Конец 1888 года — одного из удачнейших годов своей жизни — Чехов провел в хлопотах по постановке пьесы А. С. Суворина «Татьяна Репина» на сцене московского Малого театра, являясь представителем Суворина в переговорах с дирекцией и исполнителями.
Начало нового, 1889, года было также удачливым: 26 января на сцене петербургского Александринского театра прошел с огромным успехом «Иванов», значительно переработанный и переделанный. Петербургская критика встретила пьесу единодушными похвалами. Это был реванш Чехова за московский провал.
Но «за благом вслед идут печали». В апреле заболел брат Николай — художник, у которого обострился процесс легочного туберкулеза. Пришлось его везти на «Луку», к Линтваревым. Для Чехова было ясно, что дни брата уже сочтены. «Нельзя было сказать, когда умрет Николай, — пишет Чехов А. Н. Плещееву, — но что он умрет скоро, для меня было ясно».
Брат умер 17 июня. Развязка произошла при следующих обстоятельствах. У Чехова гостил Н. М. Свободин ( Артист Александринского театра). Воспользовавшись приездом брата Александра, который мог сменить Антона Павловича, затеяли поездку с Линтваревыми и со Свободиным в Полтавскую губернию, к Смагиным. К Смагиным приехали ночью, а утром привезли телеграмму о смерти Николая. Чехову пришлось скакать обратно на лошадях до станции, потом по железной дороге. В Ромнах он просидел с семи часов вечера до двух часов ночи. От скуки пошел шататься по городу. «Помню, — рассказывает он А. Н. Плещееву, — сижу в саду, темно. Холодище страшный, скука аспидная, а за бурой стеной, около которой я сижу, актеры репетируют какую-то мелодраму».
«…Похороны устроили художнику отличные.

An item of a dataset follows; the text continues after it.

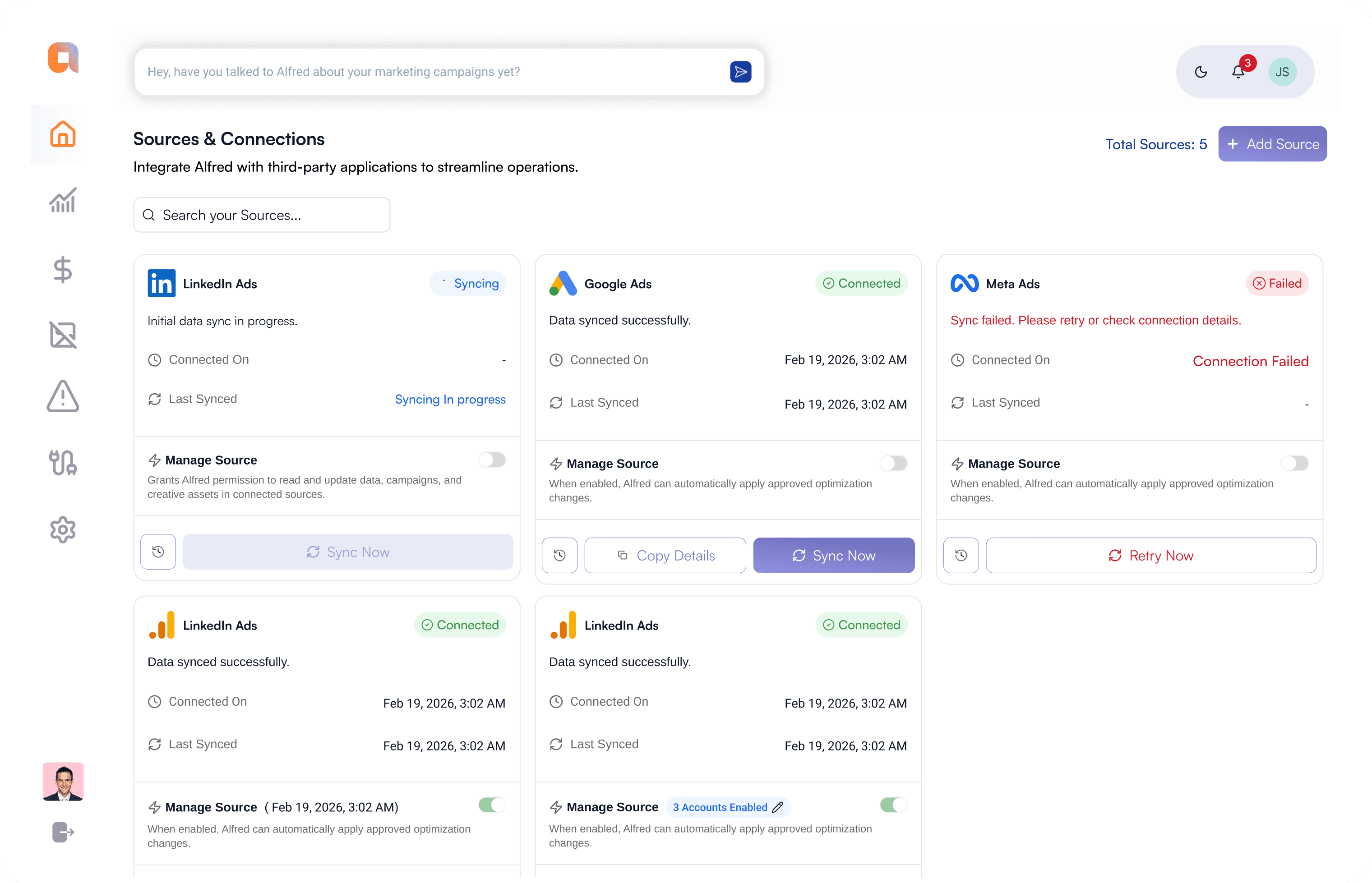Click the logout icon at the sidebar bottom
The width and height of the screenshot is (1372, 883).
click(x=63, y=832)
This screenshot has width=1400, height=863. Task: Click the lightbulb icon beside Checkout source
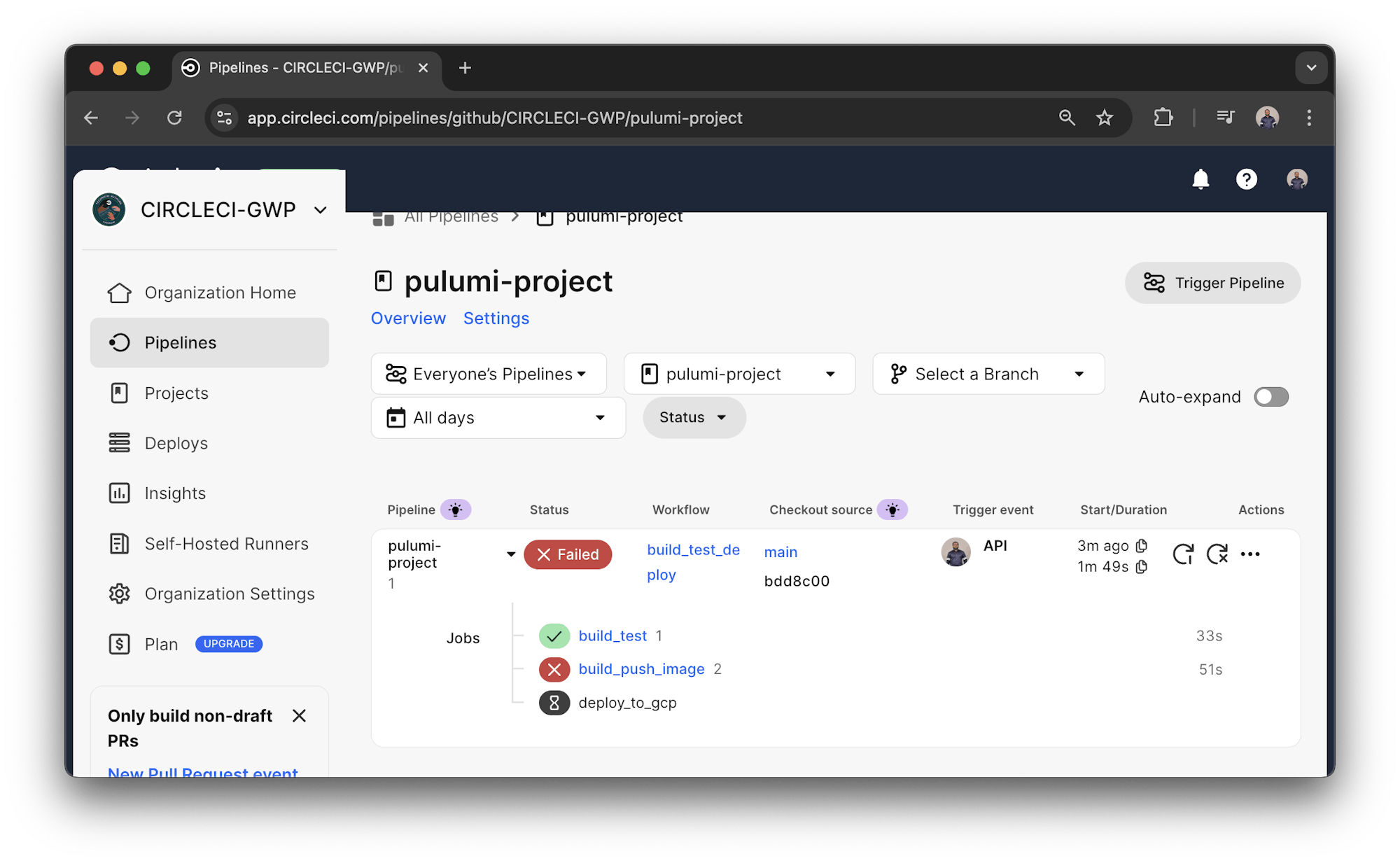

Несли его на руках, с хоругвями и пр. Похоронили на деревенском кладбище, под медовой травой; крест виден далеко в поле. Кажется, что лежать ему очень уютно».
С братом Николаем были связаны воспоминания юности, той поры шатания по журнальчикам и газетам, когда Антоша Чехонте сочинял остроумные подписи под талантливыми карикатурами и рисунками Николая Чехова.
Без всякой цели, не зная зачем и почему, гонимый тоской и грустными мыслями, Чехов уехал в Одессу и несколько недель прожил здесь, ведя компанию с актерами и актрисами труппы московского Малого Театра. Прожил потом некоторое время в Ялте и в сентябре вернулся в Москву.